__What is being asked__.
Please output the line containing "The width and" and all lines that follow it in the data below, exactly, with no pictures.

__Data for review__.

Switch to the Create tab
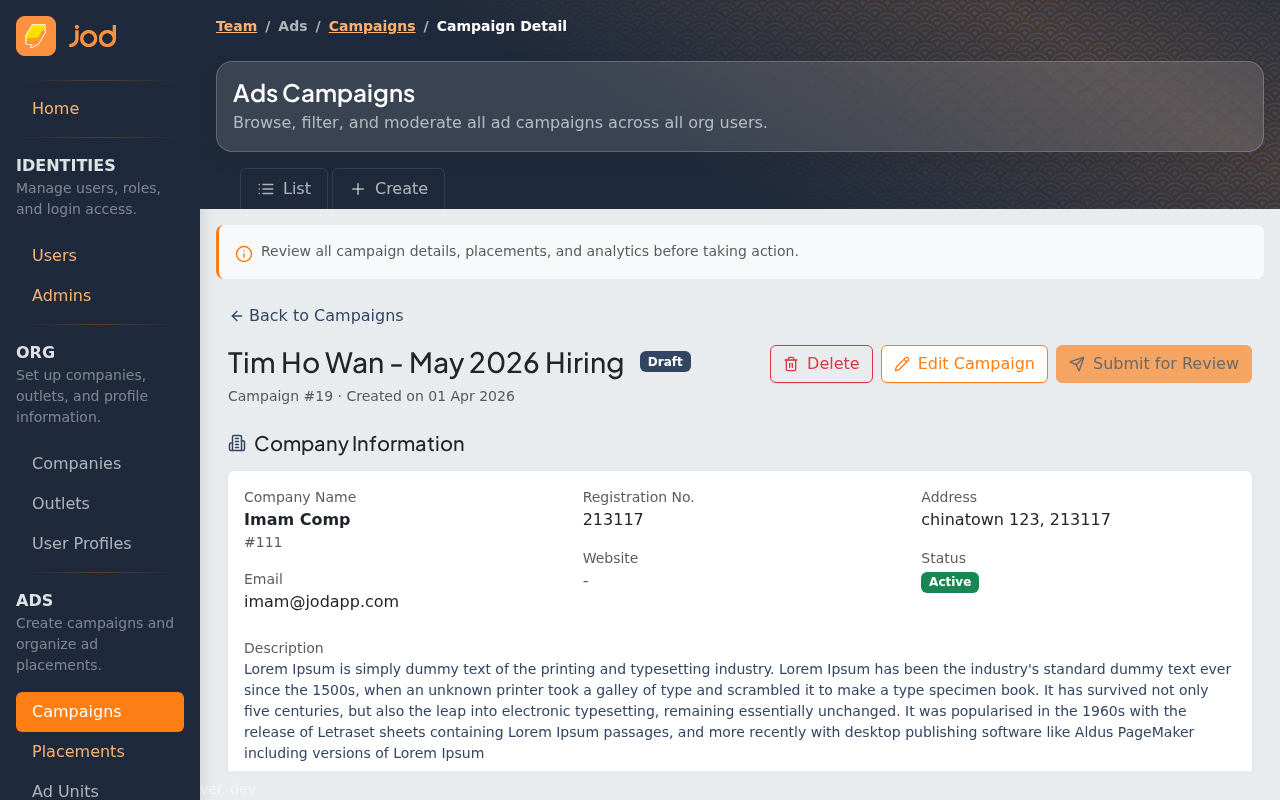This screenshot has width=1280, height=800. (388, 187)
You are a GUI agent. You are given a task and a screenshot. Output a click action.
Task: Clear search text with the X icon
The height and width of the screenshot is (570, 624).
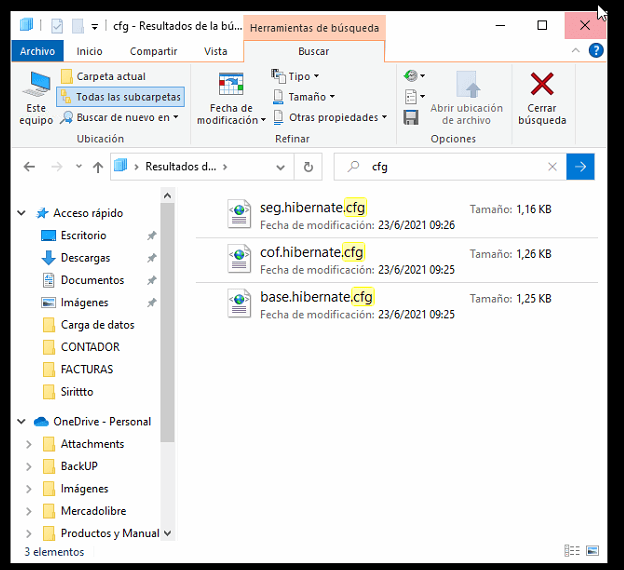coord(552,167)
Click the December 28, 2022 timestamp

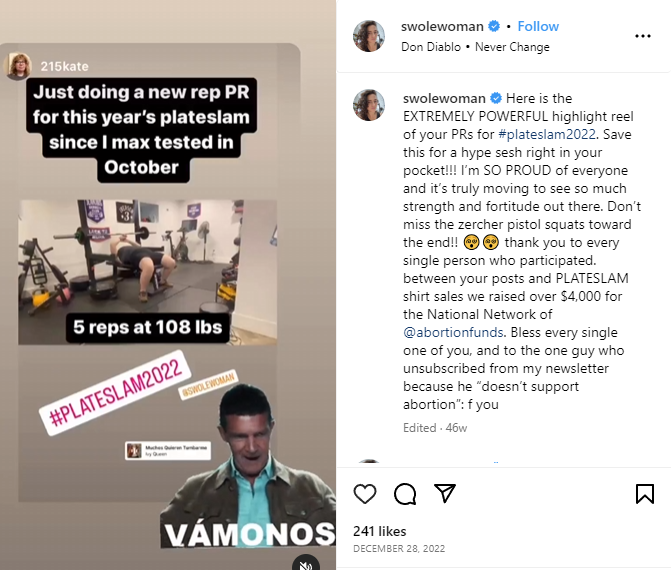[x=399, y=549]
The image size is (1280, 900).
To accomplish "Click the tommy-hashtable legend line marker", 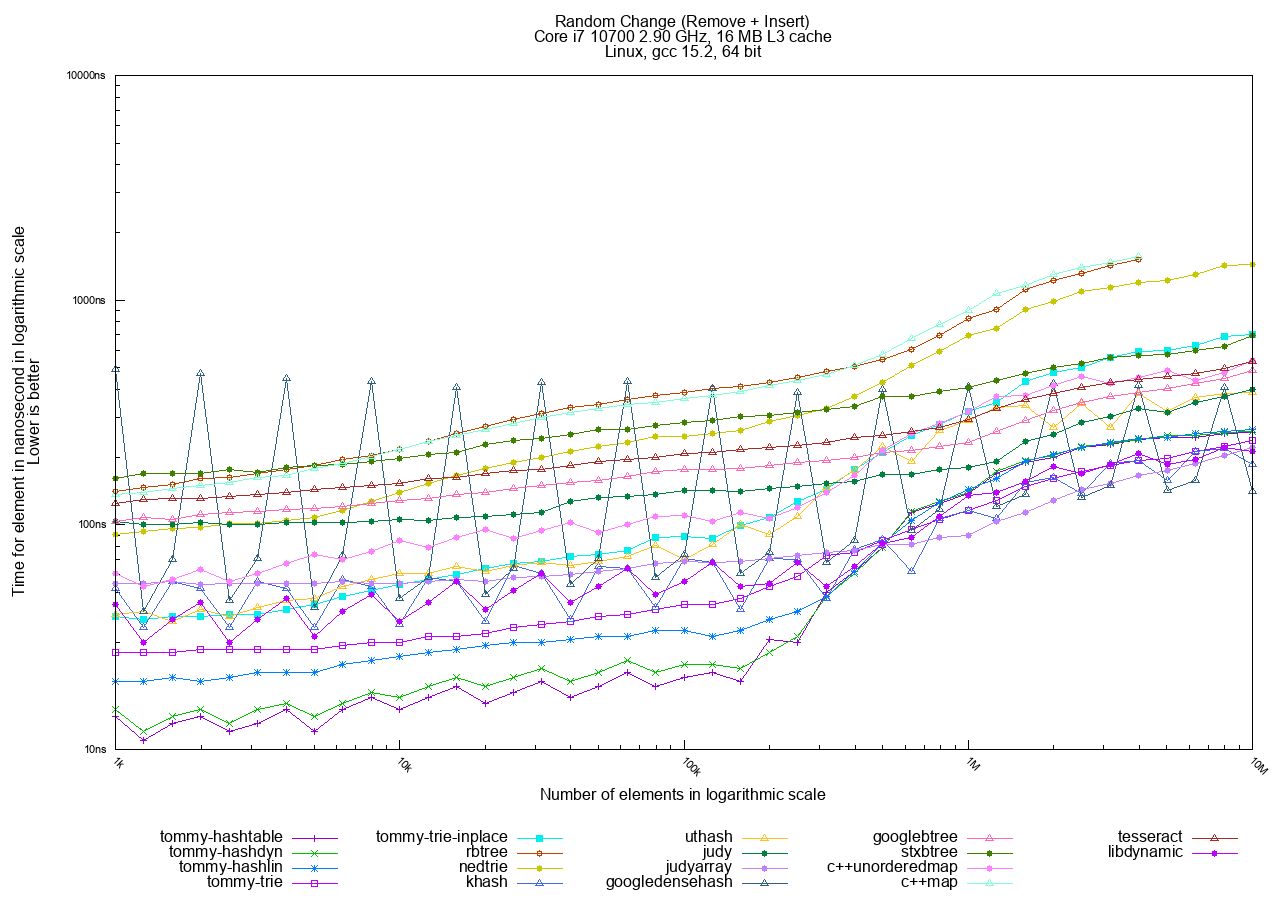I will [314, 837].
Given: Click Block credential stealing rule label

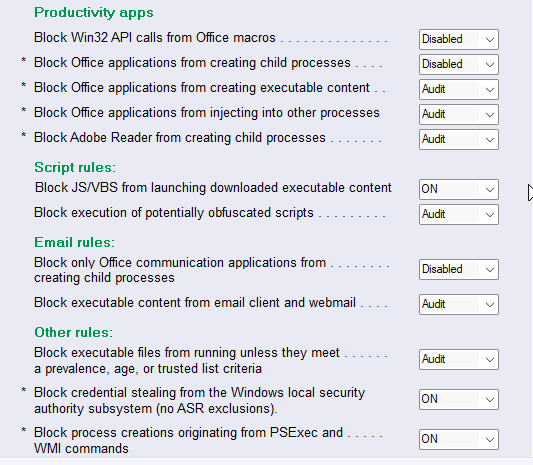Looking at the screenshot, I should [x=200, y=401].
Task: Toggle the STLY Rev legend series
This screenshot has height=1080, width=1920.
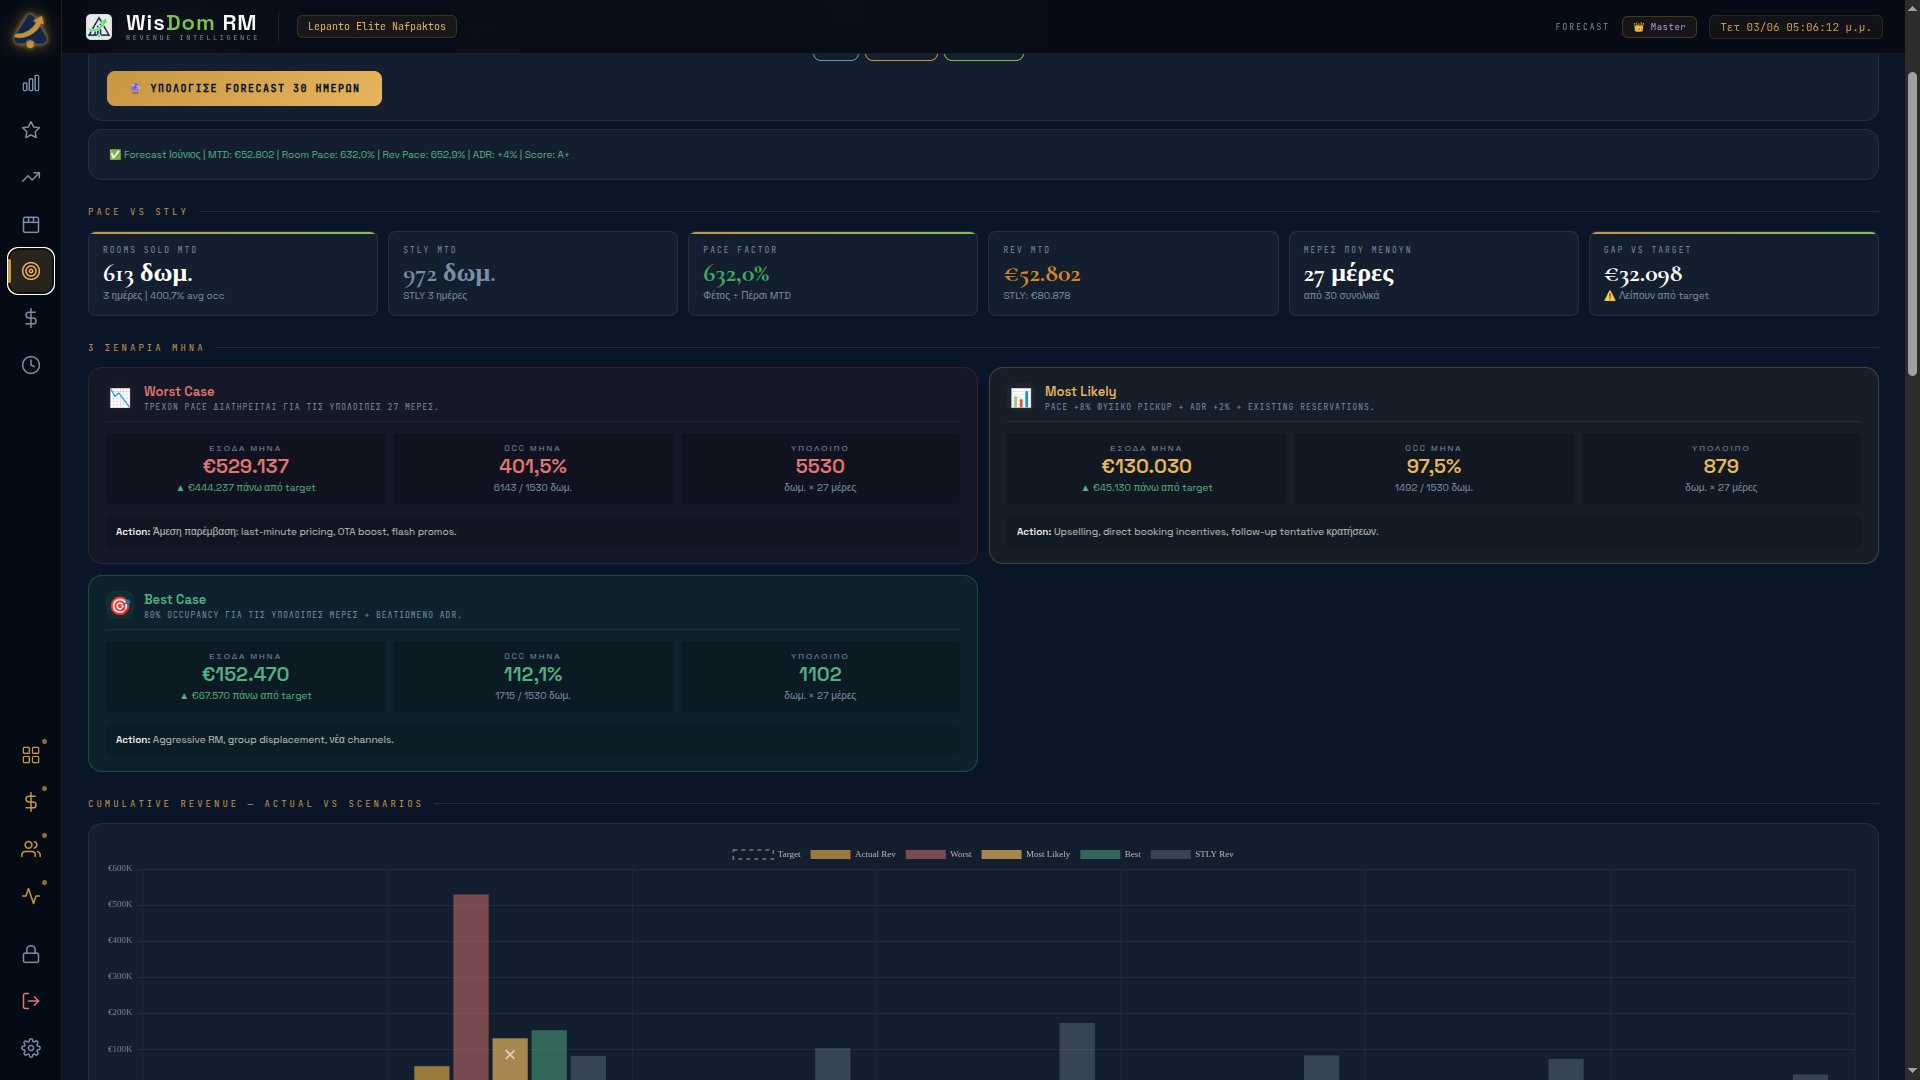Action: coord(1192,854)
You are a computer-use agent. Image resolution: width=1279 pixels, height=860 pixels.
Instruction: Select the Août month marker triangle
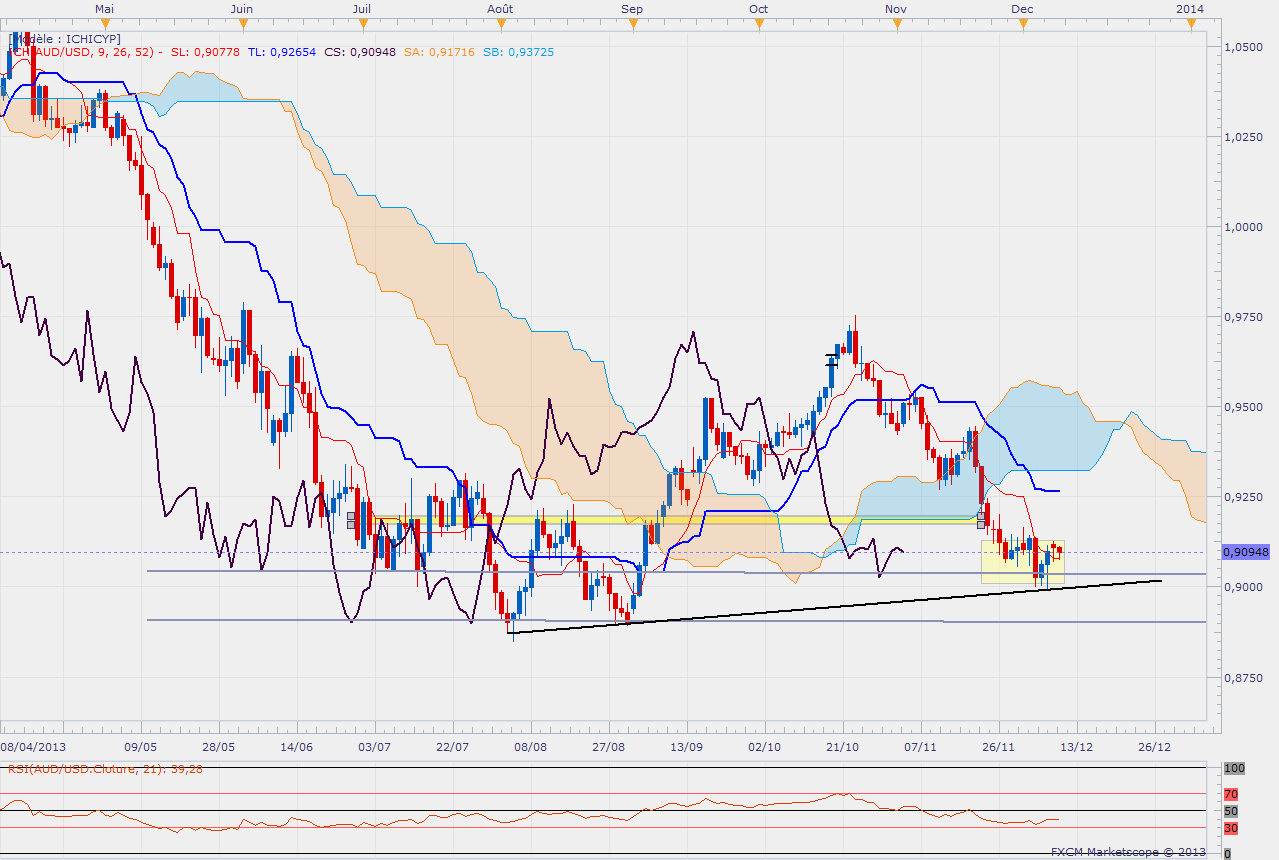(x=499, y=21)
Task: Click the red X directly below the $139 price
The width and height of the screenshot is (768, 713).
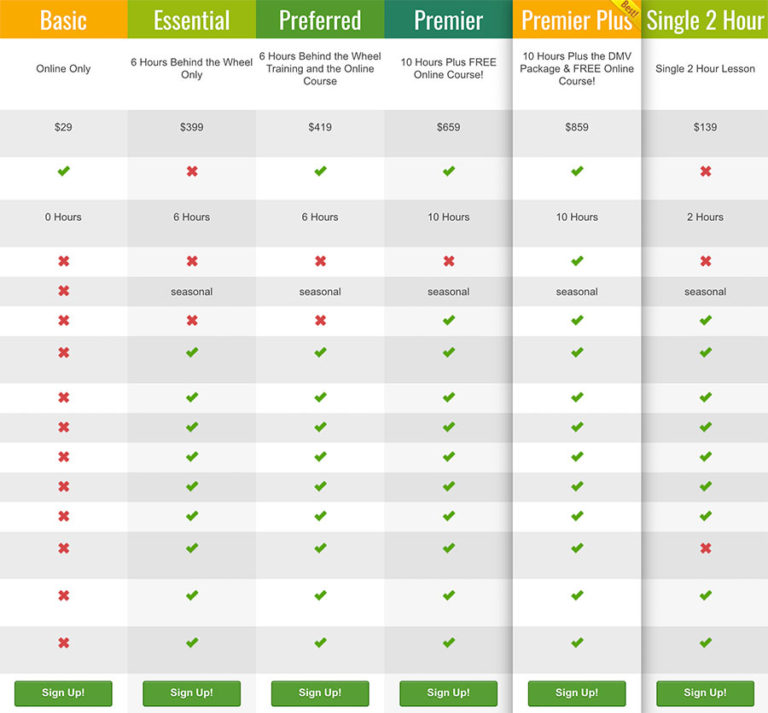Action: (x=705, y=172)
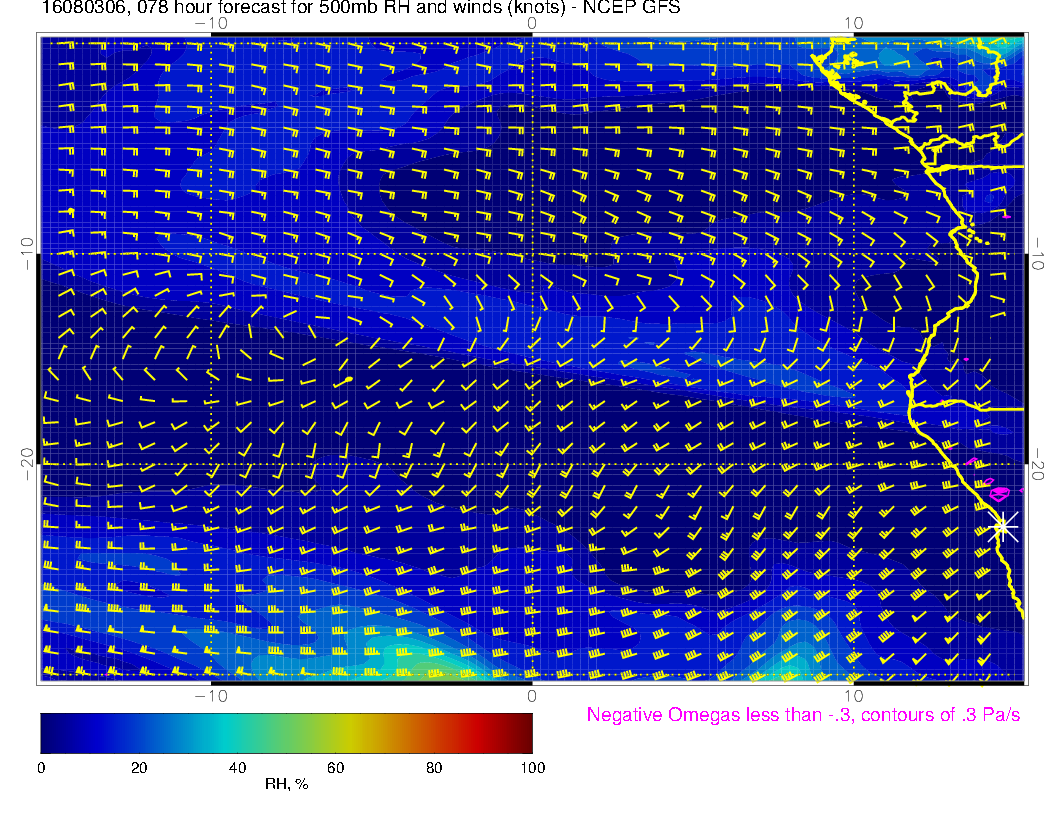Screen dimensions: 1056x816
Task: Pick the dark red end of the RH colorbar
Action: 524,732
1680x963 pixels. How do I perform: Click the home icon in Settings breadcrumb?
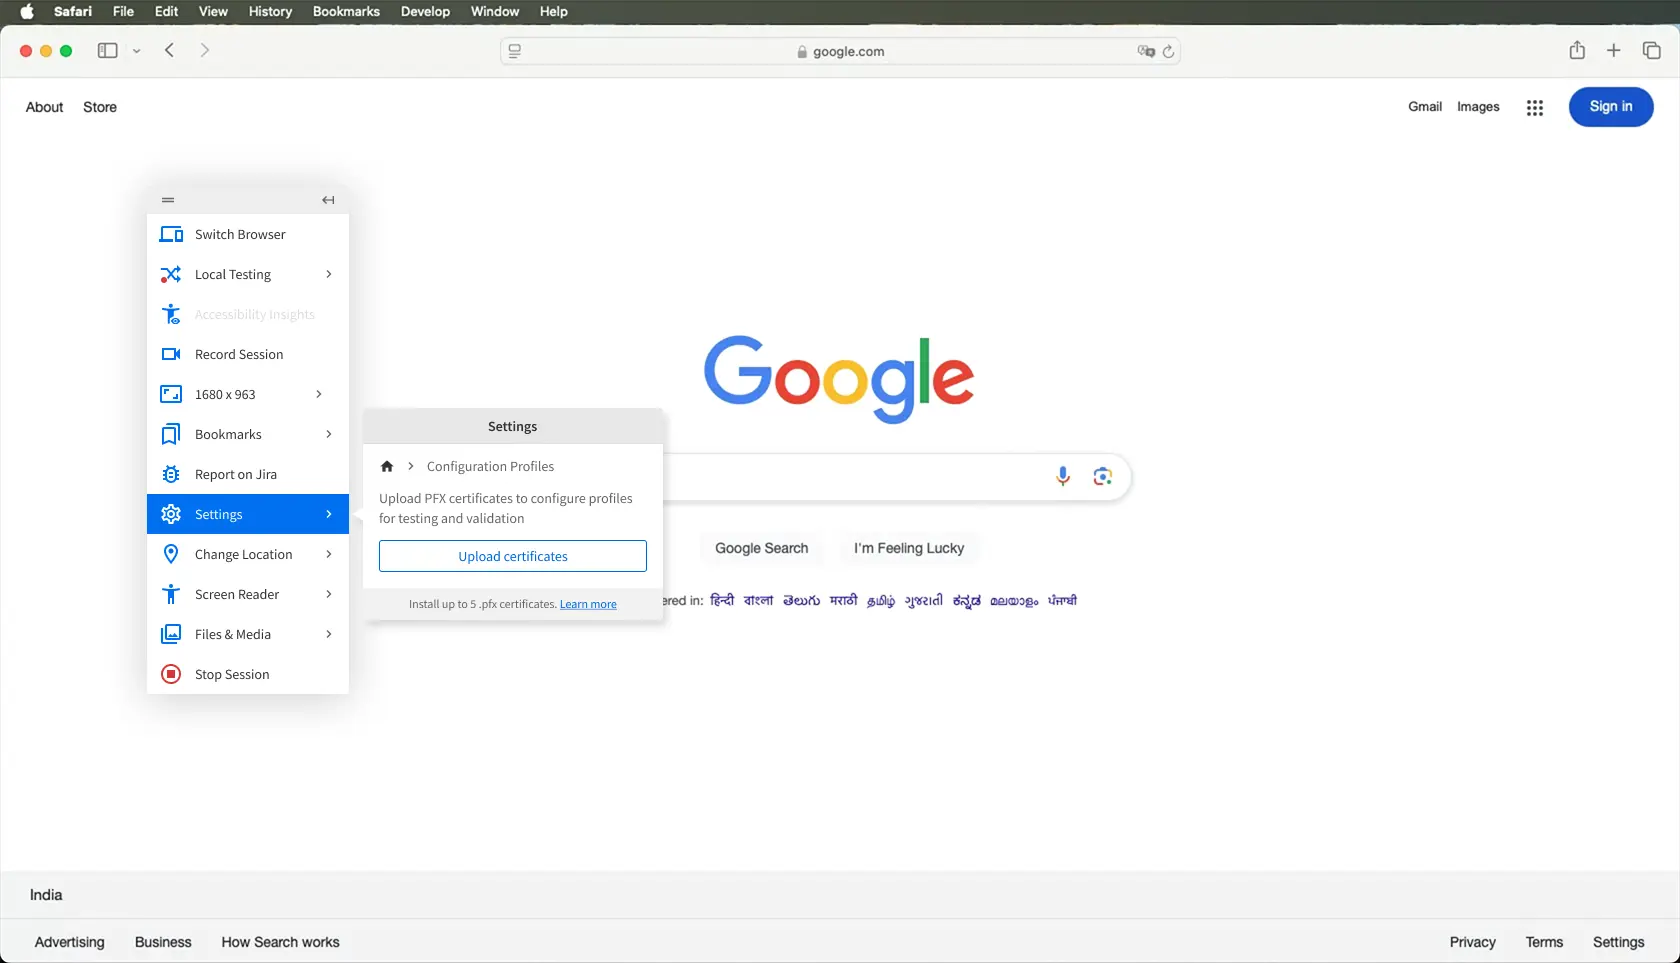click(387, 466)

__The answer__.
The width and height of the screenshot is (768, 713).
Action: (x=705, y=172)
Screen dimensions: 1056x816
Task: Pick the dark red end of the RH colorbar
Action: 524,732
1680x963 pixels. How do I perform: Click the home icon in Settings breadcrumb?
click(387, 466)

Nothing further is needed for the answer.